What is needed — Among the lines of data below, reproduce only those from the one with "Save the BT Scanner script" through the one with "This screenshot has width=1280, height=590.", exactly as they stand, both ends included.

=== Begin Enclosure ===

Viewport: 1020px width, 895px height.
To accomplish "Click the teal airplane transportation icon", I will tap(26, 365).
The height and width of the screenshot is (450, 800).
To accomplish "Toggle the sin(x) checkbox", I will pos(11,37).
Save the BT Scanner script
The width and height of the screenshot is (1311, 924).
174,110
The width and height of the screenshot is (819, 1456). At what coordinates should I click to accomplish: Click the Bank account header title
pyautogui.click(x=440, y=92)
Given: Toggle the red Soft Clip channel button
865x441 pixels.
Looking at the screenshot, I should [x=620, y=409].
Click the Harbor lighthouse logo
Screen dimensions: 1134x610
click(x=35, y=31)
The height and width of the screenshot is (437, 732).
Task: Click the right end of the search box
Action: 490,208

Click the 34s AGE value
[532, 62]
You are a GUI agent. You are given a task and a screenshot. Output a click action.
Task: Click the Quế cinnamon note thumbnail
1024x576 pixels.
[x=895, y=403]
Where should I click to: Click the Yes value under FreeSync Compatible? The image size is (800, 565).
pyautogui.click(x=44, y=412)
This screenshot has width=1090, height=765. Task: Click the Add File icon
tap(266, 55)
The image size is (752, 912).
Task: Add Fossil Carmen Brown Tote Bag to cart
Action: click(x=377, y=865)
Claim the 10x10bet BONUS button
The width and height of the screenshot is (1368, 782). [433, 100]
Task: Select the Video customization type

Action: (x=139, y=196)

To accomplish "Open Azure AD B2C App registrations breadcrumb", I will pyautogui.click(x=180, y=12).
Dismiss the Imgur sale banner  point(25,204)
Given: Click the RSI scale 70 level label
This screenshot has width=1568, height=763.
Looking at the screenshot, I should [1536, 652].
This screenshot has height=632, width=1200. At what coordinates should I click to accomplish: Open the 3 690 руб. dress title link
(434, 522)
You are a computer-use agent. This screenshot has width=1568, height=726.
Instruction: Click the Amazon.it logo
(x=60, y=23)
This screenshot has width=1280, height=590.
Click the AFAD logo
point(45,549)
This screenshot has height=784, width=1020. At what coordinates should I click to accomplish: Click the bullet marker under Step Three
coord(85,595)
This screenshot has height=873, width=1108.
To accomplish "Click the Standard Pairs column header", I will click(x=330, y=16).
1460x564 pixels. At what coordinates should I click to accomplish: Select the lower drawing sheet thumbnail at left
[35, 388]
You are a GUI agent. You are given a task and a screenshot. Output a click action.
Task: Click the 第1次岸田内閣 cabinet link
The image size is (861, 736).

=== End Enclosure ===

Output below —
Save the BT Scanner script
The width and height of the screenshot is (1311, 924).
174,110
The width and height of the screenshot is (819, 1456). At what coordinates should I click to accomplish: Click the Bank account header title
pyautogui.click(x=440, y=92)
Given: Toggle the red Soft Clip channel button
865x441 pixels.
Looking at the screenshot, I should [x=620, y=409].
Click the Harbor lighthouse logo
Screen dimensions: 1134x610
click(x=35, y=31)
The height and width of the screenshot is (437, 732).
Task: Click the right end of the search box
Action: 490,208

Click the 34s AGE value
[532, 62]
You are a GUI agent. You are given a task and a screenshot. Output a click action.
Task: Click the Quế cinnamon note thumbnail
1024x576 pixels.
[x=895, y=403]
Where should I click to: Click the Yes value under FreeSync Compatible? The image size is (800, 565).
pyautogui.click(x=44, y=412)
This screenshot has width=1090, height=765. Task: Click the Add File icon
tap(266, 55)
The image size is (752, 912).
Task: Add Fossil Carmen Brown Tote Bag to cart
Action: click(x=377, y=865)
Claim the 10x10bet BONUS button
The width and height of the screenshot is (1368, 782). [433, 100]
Task: Select the Video customization type

Action: (x=139, y=196)

To accomplish "Open Azure AD B2C App registrations breadcrumb", I will pyautogui.click(x=180, y=12).
Dismiss the Imgur sale banner  point(25,204)
Given: Click the RSI scale 70 level label
This screenshot has width=1568, height=763.
Looking at the screenshot, I should [1536, 652].
This screenshot has height=632, width=1200. At what coordinates should I click to accomplish: Open the 3 690 руб. dress title link
(434, 522)
You are a computer-use agent. This screenshot has width=1568, height=726.
Instruction: Click the Amazon.it logo
(x=60, y=23)
This screenshot has width=1280, height=590.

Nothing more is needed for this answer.